To reduce overtones drag the other finger(s) lightly on the strings behind the slide. Not a hard-and-fast rule but playing with your fingers rather than a pick allows you to mute strings that you don't want to sound. This is pretty essential if playing slide in standard tuning.
I think I used this as a starter
1) muting is super important. use your other fingers behind the slide for muting, and good right hand muting is equally important.
2) you need a light touch with the slide. heavier strings and higher action will help, but that's a ballache if you're used to a low-ish action on 9s and only want occasional slide.
3) try to play licks you already know, with a slide. recycle your existing vocabulary to get used to playing slide - then start incorporating the slide in more ways.
4) Slide vibrato is difficult to get sounding right, but when you've got it - it's lovely.

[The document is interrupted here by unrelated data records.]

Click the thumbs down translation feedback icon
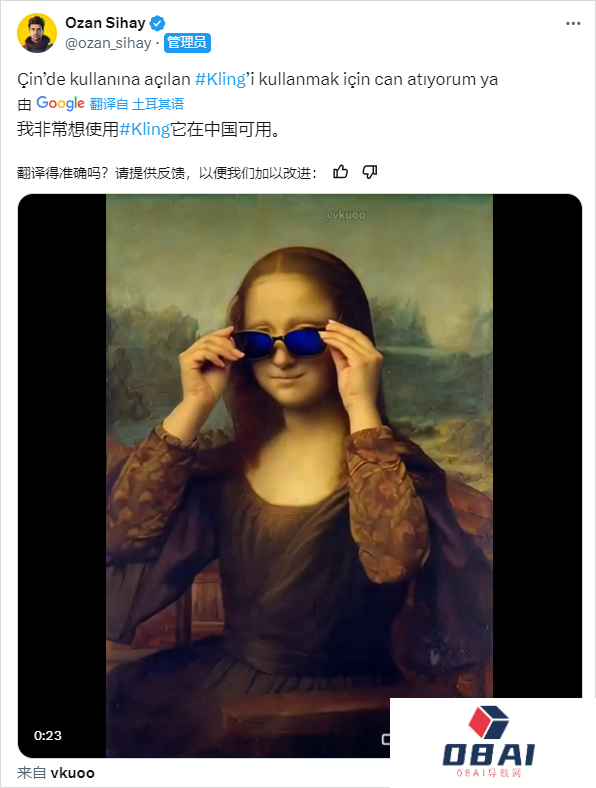 tap(370, 172)
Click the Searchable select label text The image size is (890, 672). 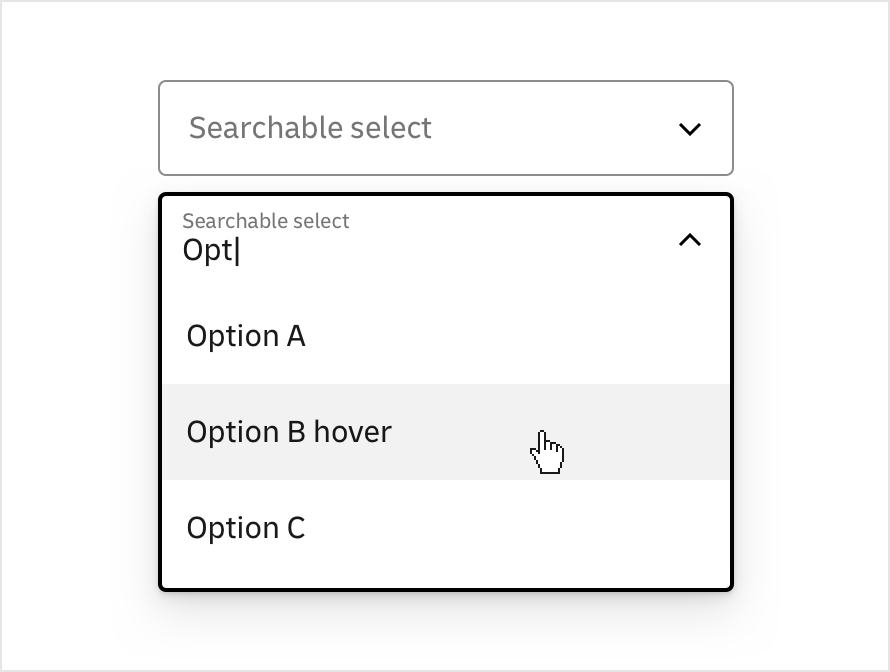pyautogui.click(x=310, y=128)
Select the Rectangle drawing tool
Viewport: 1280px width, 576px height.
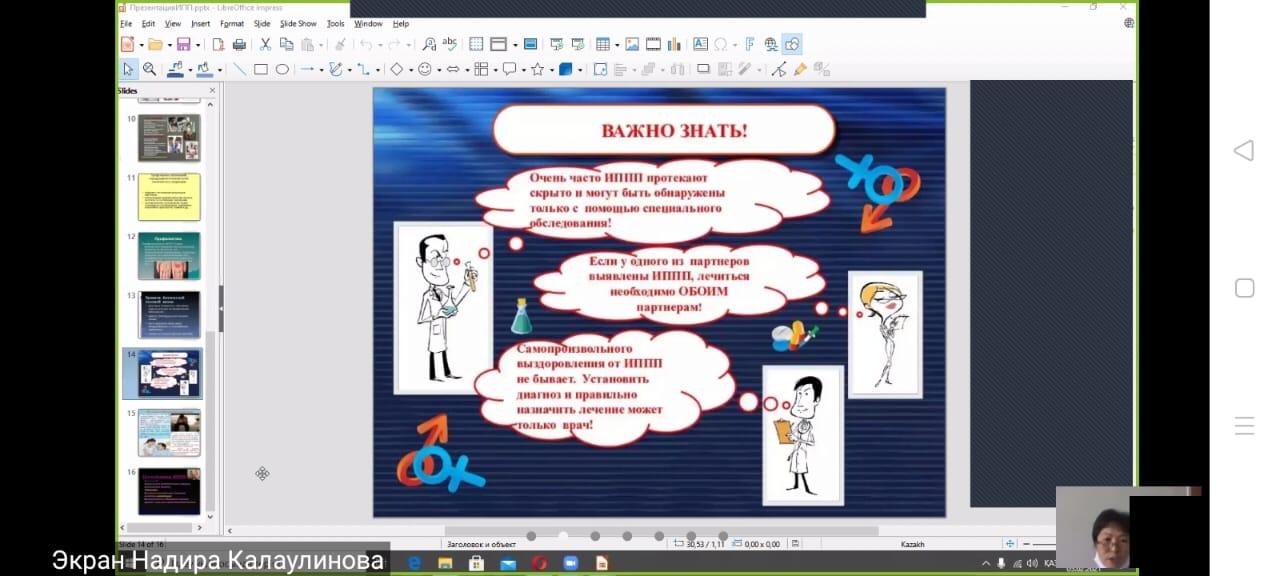[x=260, y=69]
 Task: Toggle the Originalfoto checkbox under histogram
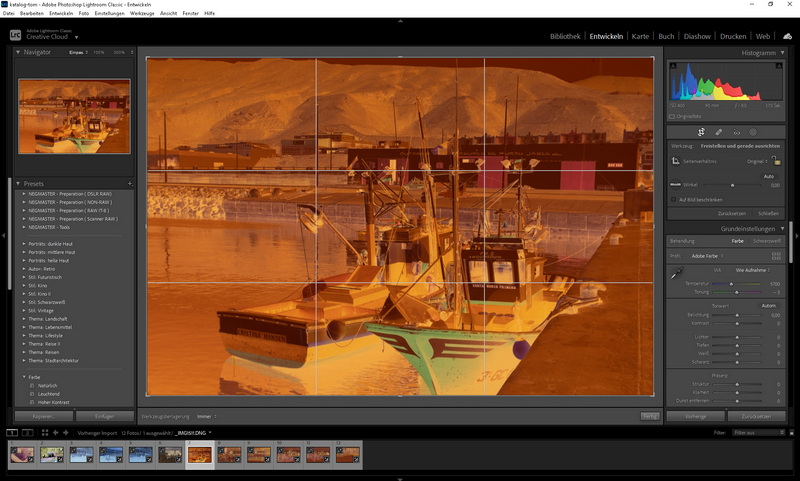point(673,116)
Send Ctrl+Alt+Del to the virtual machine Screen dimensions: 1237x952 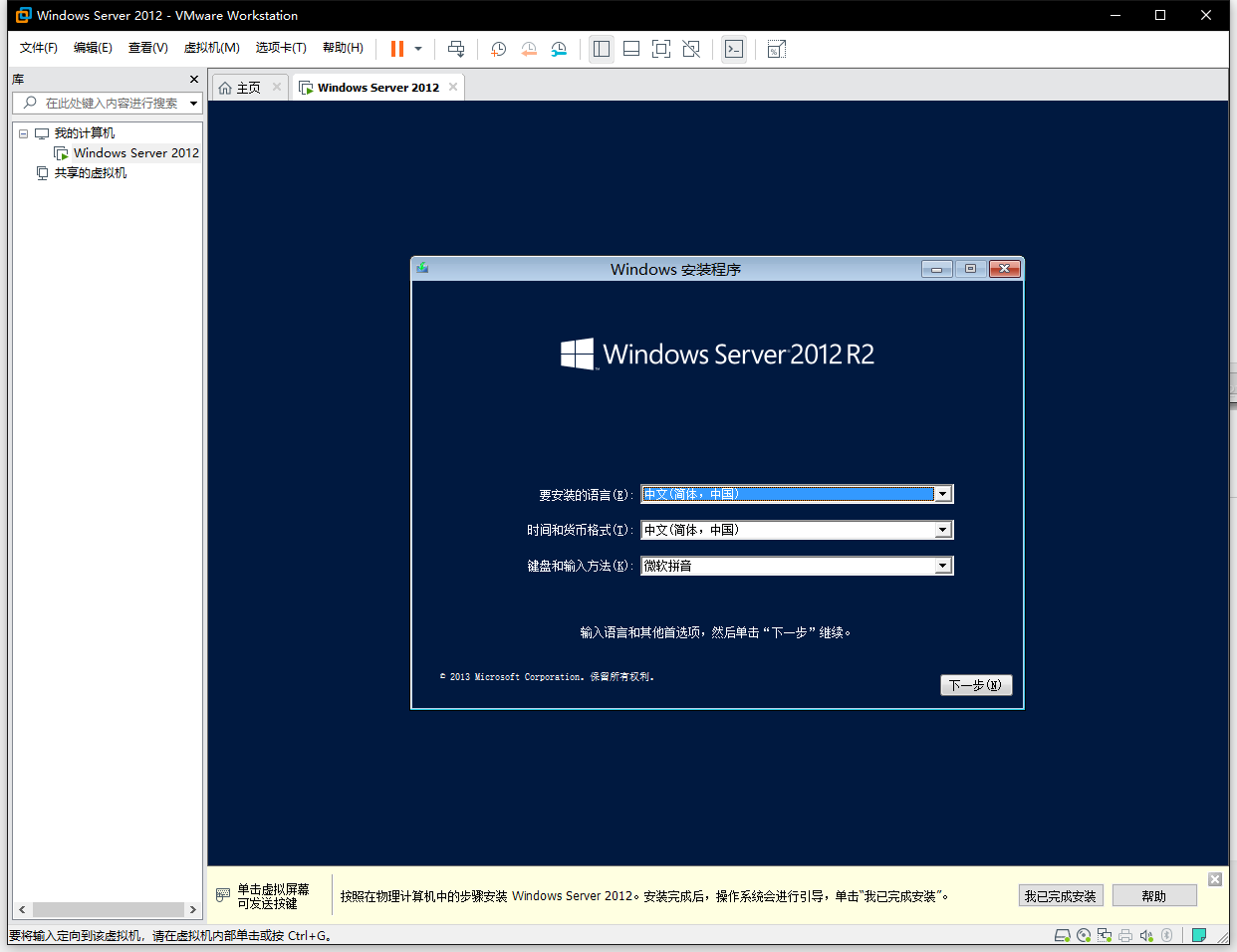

I improved so much more once I stopped caring and just played slide at every opportunity on every guitar i could get my hands on, now 80% of the playing I do for a full time touring band is slide on a low action, round wound strung 335.
In the studio I regularly find that adding straight electric guitar can clutter a mix with lots of mids, but slide almost always finds its own frequency out of the way of vocals, other guitars, etc. It's really a great string to your bow!
If you're used to and comfortable with open tunings then give them a go, but I'd suggest just getting used to slide in normal tuning rather than trying to master 2 things at once. Just head down to any pub jam nights or open mics and force yourself to use the slide only - even though you'll feel the urge to just blast a straight blues solo to show these fools whats up, just resign yourself to sounding like a beginner and quickly you'll find some lines on the slide that sound OK and you can build on. Just don't go too hard on yourself and burn out on it! Give yourself a year to get the hang of it.
Trucks plays with a low action, light strings, and I believe round-wound! Best of luck, let us know how you get on.